Monday, October 10, 2011

The Anti-G.I. Bill

Star Tribune letter writer Paul Perkal of Robbinsdale made a keen observation in today's paper:

Things have changed since the last century

It just occurred to me, after hearing about yet another student with a debt of well more than $100,000, that the situation is almost exactly the opposite of that during the days of the G.I. Bill. Then, returning vets were able to get sizable subsidies for higher education, and that often resulted in better careers and better lives for their families.

These days, intelligent young people are out of work (or way underemployed) for long stretches. Their college debts are way beyond the size of a down payment on a house, and the law prevents them from renegotiating, deferring or discharging these debts through bankruptcy. Basically, they're indentured servants, except without work.
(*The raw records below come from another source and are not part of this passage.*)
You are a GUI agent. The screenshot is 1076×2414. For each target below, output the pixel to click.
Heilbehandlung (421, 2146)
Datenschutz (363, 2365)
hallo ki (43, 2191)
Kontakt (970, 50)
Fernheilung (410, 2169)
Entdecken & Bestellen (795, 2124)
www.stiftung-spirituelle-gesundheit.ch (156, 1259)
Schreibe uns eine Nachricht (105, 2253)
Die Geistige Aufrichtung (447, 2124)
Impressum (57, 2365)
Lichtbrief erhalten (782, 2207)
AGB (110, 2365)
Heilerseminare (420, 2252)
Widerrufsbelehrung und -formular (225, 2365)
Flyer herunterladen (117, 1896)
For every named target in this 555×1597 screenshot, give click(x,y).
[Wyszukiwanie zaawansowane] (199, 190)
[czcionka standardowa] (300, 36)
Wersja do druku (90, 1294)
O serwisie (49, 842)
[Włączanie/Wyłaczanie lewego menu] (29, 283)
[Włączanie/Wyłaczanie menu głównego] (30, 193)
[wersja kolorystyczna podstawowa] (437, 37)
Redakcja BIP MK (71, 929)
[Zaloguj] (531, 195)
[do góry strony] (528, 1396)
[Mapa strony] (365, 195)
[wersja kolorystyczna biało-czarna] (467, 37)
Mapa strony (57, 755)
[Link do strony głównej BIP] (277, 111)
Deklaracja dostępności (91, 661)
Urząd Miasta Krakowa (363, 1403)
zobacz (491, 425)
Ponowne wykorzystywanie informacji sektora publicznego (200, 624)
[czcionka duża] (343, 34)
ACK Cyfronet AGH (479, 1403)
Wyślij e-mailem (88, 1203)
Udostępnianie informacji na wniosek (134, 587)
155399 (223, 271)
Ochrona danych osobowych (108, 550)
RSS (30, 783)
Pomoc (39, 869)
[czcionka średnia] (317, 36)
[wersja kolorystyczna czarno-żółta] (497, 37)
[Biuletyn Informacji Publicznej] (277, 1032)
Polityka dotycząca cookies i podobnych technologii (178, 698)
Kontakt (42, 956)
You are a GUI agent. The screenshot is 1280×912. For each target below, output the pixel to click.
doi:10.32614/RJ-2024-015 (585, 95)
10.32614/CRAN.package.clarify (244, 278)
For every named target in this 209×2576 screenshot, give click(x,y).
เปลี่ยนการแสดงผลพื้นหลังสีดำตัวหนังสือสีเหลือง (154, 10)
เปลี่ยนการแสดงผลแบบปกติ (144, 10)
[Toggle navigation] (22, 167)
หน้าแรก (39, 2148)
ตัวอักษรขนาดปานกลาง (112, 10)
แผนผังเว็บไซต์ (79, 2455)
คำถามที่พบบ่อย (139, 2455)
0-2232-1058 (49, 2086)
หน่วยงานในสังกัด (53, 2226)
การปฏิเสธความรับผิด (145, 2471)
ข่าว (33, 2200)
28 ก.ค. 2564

I think this is one reason our economy is shot. Surely we can come up with a way to allow former students to manage this debt.
I read a book a few years ago (can't remember the name of it for the life of me, though) that discussed how student debt was influencing, or even corrupting, the career decisions of young people, leading them to parasitic jobs on Wall Street or to become ambulance-chasing lawyers.  These days, all too often former students can't find jobs at all, or at least not ones that have a career path (do you want fries with that?).

Neither outcome is good for these young people or in our country's long-term interest, and I can't help wondering how hard it would be for this country to make higher education available at no cost to a much wider range of students. It's a question of priorities.